The tasks:
• A. Answer these from the commit message:
(i) Which interrupt number in MPIC is the SoC Error Summary interrupt?
(ii) What offset was chosen for describing a SoC Error interrupt?
(iii) How many interrupts does the main controller seem to have in practice on all supported platforms?
• B. Reproduce the commit message word for word, starting at "Implement a new" and ending at "this one number.".

Document section:
· · ·

Message ID 20240814124537.29847-1-kabel@kernel.org (mailing list archive)
State New, archived
Headers show
Series irqchip/armada-370-xp: Implement SoC Error interrupts | expand

Commit Message

Marek Behún Aug. 14, 2024, 12:45 p.m. UTC
From: Pali Rohár <pali@kernel.org>

Interrupt 4 in MPIC is the SoC Error Summary interrupt. The SoC Error
Reporting provides another hierarchy of interrupts, the SoC Error
interrupts. These can be used for example for PCIe error reporting.

Implement a new IRQ chip and domain for accessing these interrupts.

The code binds this new interrupt domain to the same device-tree node as
the main interrupt domain. The main interrupt controller has its
interrupts described by one argument in device-tree
(#interrupt-cells = <1>), i.e.:

  interrupts-extended = <&mpic 8>;

Because of backwards compatibility we cannot change this number of
arguments, and so the SoC Error interrupts must also be described by
this one number.

Thus, to describe a SoC Error interrupt, one has to add the an offset
to the SoC Error interrupt number. Offset 0x400 was chosen because the
main controller supports at most 1024 interrupts (in theory; in practice
it seems to be 116 interrupts on all supported platforms). An example of
describing a SoC Error interrupt is

  interrupts-extended = <&mpic 0x404>;

Signed-off-by: Pali Rohár <pali@kernel.org>
[ Marek: rebased, refactored, dropped the requirement for another
  interrupt-controller device-tree node by binding the new IRQ domain
  to the same node, changed commit message ]
Signed-off-by: Marek Behún <kabel@kernel.org>
---
 drivers/irqchip/Kconfig             |   1 +
 drivers/irqchip/irq-armada-370-xp.c | 248 +++++++++++++++++++++++++++-
 2 files changed, 241 insertions(+), 8 deletions(-)

Comments

Thomas Gleixner Aug. 14, 2024, 3:51 p.m. UTC | #1
On Wed, Aug 14 2024 at 14:45, Marek Behún wrote:

Cc+ device tree people.

· · ·

Material shown:

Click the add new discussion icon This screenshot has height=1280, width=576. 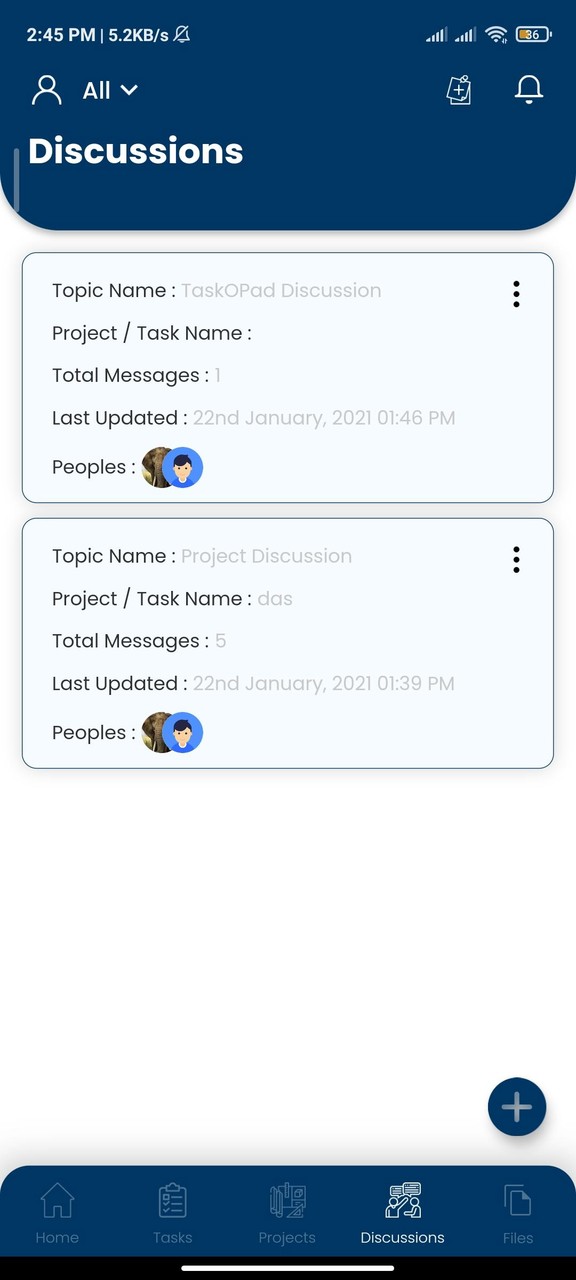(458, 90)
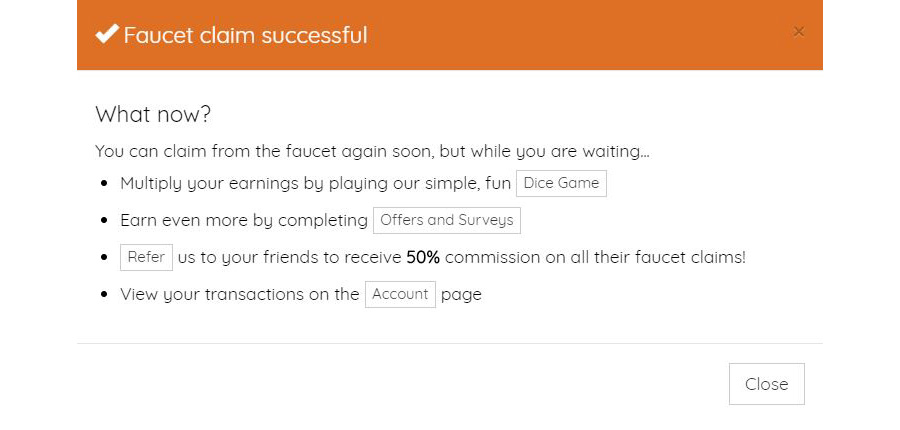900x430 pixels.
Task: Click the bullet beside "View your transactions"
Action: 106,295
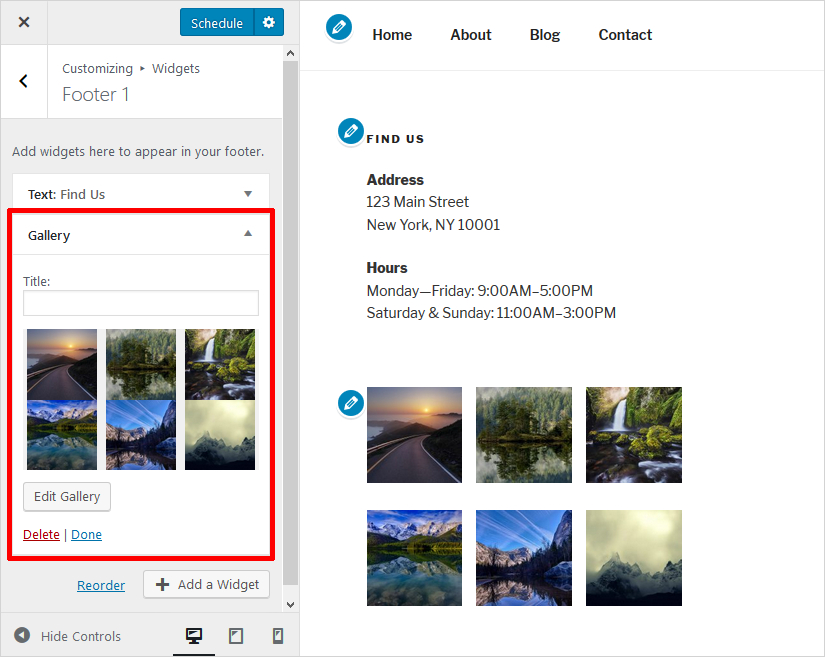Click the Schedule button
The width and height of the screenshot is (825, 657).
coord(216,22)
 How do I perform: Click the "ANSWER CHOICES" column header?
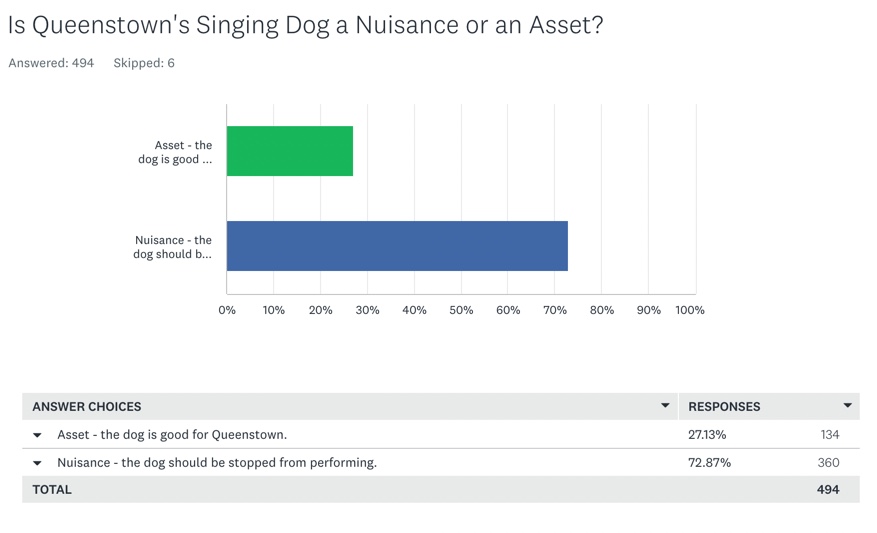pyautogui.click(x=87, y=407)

· · ·

Replies:
• A.
(i) Interrupt 4.
(ii) 0x400.
(iii) 116 interrupts.

• B.
Implement a new IRQ chip and domain for accessing these interrupts.

The code binds this new interrupt domain to the same device-tree node as
the main interrupt domain. The main interrupt controller has its
interrupts described by one argument in device-tree
(#interrupt-cells = <1>), i.e.:

  interrupts-extended = <&mpic 8>;

Because of backwards compatibility we cannot change this number of
arguments, and so the SoC Error interrupts must also be described by
this one number.